Adipokines, which include leptin and adiponectin (and, arguably, TNFα and IL-6), also have the potential to contribute to the development of microalbuminuria in both non-diabetic and diabetic populations. Enlargement of fat cells in obesity is associated with a generalised proinflammatory state, including increased levels of TNFα and IL-6, and hypersecretion of adipokines, with the exception of adiponectin, which is downregulated [94]. Leptin induces vascular permeability and synergistically stimulates angiogenesis with VEGF [95]. Its serum levels correlate strongly with nephropathy in type 2 diabetes [96]. Adiponectin, unlike other adipokines, appears to have protective effects in the vasculature in general by reducing endothelial cell activation and inflammation.

What do these changes in regulation and expression of these mediators tell us about the mechanism of microalbuminuria? It is clear that ROS and oxidative stress have a central role, given their importance in various metabolic pathways and direct cellular effects, including in the disruption of endothelial glycocalyx, which may be relevant in pathogenesis of microalbuminuria. There is strong evidence for a role of VEGF early in the course of diabetic nephropathy, probably through upregulation of production by podocytes and actions on glomerular endothelial cells disrupting their contribution to the GFB. The importance of dysregulation of angiogenic factors is emphasised by the protective effects of angiogenesis inhibitors. The growth hormone/IGF system is also dysregulated early in diabetes, and it appears that IGF-1 is an important contributor to microalbuminuria through VEGF. Involvement of inflammatory mediators again points to a role for glomerular endothelial cells through endothelial activation, and hence, an increase in permeability through disruption of the glycocalyx.

Conclusions

In summary, the various avenues of study of diabetic microalbuminuria reviewed converge on the glomerular endothelium. Our analysis therefore leads to the conclusion that this is the site of the initial damage that leads to the development of microalbuminuria in diabetes. The most important aspect of this damage is disruption of the endothelial glycocalyx through actions of mediators dysregulated by the diabetic milieu. Key players include ROS, VEGF and proinflammatory cytokines (Fig. 4).
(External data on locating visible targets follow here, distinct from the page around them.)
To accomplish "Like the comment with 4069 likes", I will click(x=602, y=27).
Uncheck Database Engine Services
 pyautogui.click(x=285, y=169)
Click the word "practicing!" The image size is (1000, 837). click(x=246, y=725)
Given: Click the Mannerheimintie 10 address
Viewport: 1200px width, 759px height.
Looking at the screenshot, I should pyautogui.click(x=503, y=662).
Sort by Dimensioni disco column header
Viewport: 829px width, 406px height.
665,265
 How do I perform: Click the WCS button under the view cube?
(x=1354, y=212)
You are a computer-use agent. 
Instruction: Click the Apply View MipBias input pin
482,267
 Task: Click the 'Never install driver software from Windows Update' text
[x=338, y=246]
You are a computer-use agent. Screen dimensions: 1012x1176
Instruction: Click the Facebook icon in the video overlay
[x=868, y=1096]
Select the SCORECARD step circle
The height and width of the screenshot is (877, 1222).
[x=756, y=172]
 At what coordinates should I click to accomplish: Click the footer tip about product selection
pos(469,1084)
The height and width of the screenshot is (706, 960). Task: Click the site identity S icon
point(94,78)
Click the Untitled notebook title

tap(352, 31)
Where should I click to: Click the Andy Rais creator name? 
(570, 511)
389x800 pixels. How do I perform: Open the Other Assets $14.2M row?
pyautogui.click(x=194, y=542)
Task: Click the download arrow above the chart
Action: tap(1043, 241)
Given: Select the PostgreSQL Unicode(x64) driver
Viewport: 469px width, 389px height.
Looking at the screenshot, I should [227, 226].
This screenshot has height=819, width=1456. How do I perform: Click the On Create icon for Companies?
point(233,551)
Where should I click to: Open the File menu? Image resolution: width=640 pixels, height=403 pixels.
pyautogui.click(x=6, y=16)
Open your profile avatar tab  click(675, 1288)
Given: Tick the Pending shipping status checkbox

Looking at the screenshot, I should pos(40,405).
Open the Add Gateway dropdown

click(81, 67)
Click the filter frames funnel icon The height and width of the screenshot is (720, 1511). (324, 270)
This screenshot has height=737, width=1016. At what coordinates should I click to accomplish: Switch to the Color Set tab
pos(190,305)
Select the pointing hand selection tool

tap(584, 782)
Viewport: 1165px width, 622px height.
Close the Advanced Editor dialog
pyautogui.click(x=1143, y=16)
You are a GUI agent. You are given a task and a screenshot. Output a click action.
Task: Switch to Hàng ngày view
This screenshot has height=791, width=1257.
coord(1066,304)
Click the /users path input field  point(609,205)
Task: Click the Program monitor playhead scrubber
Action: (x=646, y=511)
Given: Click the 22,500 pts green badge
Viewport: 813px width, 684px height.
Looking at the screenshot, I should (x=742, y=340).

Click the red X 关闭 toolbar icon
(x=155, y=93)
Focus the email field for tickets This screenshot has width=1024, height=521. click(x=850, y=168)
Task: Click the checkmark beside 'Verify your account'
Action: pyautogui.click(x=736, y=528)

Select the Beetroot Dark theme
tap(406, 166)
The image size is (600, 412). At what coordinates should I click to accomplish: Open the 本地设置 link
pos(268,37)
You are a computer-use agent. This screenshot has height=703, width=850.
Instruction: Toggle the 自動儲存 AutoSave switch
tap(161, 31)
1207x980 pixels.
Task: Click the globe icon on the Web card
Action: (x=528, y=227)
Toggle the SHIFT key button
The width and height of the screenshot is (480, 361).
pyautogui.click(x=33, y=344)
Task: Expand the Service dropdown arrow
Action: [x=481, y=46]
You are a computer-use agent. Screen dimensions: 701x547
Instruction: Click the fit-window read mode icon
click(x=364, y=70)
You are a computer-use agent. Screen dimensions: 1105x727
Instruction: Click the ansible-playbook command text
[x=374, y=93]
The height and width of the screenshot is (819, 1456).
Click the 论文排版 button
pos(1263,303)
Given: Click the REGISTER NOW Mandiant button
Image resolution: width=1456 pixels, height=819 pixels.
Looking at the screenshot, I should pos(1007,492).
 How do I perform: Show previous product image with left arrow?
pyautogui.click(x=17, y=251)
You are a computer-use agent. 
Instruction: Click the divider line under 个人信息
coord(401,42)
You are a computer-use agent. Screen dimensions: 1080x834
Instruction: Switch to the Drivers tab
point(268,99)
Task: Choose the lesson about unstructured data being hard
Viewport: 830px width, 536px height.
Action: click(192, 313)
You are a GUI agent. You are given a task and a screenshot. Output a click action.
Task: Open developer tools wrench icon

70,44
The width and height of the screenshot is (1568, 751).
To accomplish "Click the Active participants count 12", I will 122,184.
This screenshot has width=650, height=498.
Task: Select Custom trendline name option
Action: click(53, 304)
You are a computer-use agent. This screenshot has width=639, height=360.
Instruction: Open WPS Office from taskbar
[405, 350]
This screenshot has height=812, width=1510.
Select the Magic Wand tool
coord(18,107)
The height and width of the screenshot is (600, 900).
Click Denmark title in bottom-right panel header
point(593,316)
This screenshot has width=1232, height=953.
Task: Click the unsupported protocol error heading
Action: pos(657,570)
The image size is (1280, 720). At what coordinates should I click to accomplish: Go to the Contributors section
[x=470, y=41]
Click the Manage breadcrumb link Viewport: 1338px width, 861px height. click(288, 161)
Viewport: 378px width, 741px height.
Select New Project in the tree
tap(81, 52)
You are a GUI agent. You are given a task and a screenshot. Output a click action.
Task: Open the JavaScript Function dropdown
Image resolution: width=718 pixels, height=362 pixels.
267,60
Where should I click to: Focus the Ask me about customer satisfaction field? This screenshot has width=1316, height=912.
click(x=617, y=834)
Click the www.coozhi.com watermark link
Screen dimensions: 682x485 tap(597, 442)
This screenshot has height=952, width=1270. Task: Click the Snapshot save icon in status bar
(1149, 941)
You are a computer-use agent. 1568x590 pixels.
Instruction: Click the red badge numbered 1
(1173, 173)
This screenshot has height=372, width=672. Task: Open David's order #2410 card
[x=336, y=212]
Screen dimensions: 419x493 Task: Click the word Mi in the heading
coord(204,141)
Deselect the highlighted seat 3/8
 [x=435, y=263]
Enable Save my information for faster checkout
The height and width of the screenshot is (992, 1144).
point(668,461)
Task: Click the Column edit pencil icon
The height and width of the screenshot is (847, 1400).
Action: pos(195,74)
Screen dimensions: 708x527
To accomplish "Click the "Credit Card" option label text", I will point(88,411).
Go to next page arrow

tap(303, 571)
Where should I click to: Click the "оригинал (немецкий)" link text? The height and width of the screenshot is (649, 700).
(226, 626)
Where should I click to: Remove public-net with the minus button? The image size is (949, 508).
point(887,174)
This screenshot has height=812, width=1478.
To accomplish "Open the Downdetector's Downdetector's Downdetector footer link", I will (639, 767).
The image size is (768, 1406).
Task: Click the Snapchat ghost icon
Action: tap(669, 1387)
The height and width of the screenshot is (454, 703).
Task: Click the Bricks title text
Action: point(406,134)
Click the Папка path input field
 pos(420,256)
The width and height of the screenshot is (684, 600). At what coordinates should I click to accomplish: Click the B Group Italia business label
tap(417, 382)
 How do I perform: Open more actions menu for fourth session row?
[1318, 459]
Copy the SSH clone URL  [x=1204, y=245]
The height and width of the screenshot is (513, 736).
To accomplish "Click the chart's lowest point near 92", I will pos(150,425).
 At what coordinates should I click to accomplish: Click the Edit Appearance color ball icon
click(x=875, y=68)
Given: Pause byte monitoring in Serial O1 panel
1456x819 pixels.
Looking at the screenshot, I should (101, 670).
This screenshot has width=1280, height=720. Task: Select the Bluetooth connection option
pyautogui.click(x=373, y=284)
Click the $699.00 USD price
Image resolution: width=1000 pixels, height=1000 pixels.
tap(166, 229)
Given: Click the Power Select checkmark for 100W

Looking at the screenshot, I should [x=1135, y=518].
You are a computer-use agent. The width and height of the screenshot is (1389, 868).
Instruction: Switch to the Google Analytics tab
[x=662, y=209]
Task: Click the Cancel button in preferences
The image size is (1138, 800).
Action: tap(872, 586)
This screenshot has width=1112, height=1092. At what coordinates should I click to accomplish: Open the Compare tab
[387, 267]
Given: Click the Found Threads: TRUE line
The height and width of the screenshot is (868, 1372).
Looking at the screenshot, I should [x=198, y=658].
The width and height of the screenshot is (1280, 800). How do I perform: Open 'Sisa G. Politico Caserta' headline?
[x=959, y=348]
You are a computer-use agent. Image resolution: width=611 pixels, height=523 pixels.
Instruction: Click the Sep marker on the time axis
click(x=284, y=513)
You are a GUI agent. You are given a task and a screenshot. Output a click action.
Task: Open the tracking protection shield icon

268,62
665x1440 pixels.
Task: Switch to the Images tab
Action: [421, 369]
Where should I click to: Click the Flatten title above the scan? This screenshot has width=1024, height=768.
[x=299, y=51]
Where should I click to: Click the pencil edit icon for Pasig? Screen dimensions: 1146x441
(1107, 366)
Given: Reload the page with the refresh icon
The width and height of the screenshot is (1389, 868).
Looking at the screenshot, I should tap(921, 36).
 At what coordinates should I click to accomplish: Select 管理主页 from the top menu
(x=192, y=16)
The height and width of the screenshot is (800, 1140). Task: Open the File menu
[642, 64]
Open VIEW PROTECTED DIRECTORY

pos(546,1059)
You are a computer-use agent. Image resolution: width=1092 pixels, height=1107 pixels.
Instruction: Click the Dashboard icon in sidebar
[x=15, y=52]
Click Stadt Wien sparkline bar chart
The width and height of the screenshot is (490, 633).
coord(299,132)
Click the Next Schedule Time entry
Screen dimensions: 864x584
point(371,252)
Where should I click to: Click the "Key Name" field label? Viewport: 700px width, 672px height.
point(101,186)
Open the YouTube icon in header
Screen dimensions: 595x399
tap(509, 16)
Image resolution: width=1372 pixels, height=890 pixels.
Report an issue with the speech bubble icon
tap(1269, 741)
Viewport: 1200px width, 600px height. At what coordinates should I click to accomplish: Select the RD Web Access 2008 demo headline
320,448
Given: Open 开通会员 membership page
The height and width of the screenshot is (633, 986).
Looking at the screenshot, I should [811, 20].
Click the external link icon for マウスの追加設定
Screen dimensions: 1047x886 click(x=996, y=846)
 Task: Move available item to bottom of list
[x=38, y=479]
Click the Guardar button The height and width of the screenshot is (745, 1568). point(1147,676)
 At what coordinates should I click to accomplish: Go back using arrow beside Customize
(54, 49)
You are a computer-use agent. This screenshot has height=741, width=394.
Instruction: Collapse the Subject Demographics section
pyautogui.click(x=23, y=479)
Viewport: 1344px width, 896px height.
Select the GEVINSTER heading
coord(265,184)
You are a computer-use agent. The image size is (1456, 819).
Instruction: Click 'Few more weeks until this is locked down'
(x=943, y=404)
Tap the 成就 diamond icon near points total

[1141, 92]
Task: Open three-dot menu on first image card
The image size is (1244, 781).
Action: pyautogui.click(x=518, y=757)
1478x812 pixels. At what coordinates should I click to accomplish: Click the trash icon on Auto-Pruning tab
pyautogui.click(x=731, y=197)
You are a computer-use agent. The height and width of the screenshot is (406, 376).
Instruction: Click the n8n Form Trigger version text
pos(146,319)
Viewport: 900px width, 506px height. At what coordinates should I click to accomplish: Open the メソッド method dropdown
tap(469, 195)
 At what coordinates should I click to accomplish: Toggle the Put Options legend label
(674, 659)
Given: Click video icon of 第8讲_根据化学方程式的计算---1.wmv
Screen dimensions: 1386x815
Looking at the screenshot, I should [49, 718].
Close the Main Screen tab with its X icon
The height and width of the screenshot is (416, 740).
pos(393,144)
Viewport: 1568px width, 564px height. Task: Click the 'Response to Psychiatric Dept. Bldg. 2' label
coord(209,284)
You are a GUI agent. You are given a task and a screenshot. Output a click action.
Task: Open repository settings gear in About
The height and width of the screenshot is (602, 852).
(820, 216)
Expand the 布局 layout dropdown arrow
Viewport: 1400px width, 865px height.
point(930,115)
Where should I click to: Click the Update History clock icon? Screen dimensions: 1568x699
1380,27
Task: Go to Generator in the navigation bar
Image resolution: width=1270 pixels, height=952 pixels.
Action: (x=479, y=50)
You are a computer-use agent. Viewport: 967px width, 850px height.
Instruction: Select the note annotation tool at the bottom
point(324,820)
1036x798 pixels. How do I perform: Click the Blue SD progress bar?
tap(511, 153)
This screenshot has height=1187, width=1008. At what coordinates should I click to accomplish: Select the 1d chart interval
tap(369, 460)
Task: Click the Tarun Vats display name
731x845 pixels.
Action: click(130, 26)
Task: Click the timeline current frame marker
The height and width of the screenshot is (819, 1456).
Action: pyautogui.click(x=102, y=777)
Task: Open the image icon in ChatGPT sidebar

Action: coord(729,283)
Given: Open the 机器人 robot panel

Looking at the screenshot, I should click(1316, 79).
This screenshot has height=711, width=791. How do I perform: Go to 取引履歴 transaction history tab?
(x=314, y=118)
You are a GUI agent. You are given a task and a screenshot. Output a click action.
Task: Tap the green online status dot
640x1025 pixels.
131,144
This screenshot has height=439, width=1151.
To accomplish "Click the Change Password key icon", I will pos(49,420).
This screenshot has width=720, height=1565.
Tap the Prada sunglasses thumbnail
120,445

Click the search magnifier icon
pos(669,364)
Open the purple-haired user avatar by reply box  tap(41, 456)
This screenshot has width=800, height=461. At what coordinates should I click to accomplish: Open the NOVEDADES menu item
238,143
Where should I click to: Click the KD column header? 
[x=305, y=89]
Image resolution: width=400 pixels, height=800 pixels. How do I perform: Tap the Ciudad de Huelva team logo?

Disturbance of endothelial cell–podocyte communication contributes to and amplifies the endothelial lesion. Progression of microalbuminuria to overt nephropathy is accompanied by predictable structural changes in the glomerulus, including podocyte damage and loss. This is the result of the ongoing diabetic milieu and disturbed cell–cell communication, but is also secondary to increased penetration of the GFB by serum proteins [97].

Fig. 4
figure 4

Proposed mechanism of glomerular filtration barrier damage leading to diabetic microalbuminuria. High glucose causes dysregulation of mediators including TNFα and enhanced production of ROS, which directly damage the glomerular endothelial glycocalyx leading to microalbuminuria. Increased levels of pro-angiogenic molecules, including VEGF and inflammatory mediators, induce an activated and more permeable glomerular endothelial cell phenotype

Thus recent evidence remains broadly supportive of the Steno hypothesis [4] but it points specifically to disturbance of the endothelial glycocalyx as the common process underlying both microalbuminuria and generalised endothelial dysfunction. While it would be overly simplistic, particularly in type 2 diabetes, to suggest that this is the only factor involved (Fig. 4), it follows nevertheless that microalbuminuria is an indicator of generalised endothelial dysfunction. Most interestingly, these conclusions imply that glycocalyx dysfunction is involved in the pathogenesis of other vascular disease, both microvascular and macrovascular. Therefore, therapies aimed at protecting or repairing endothelial cells and their glycocalyx would be expected to retard these diseases. Reduction or reversal of microalbuminuria implies resolution of generalised endothelial dysfunction and has potential to be a useful indicator of successful reduction of overall cardiovascular risk [98].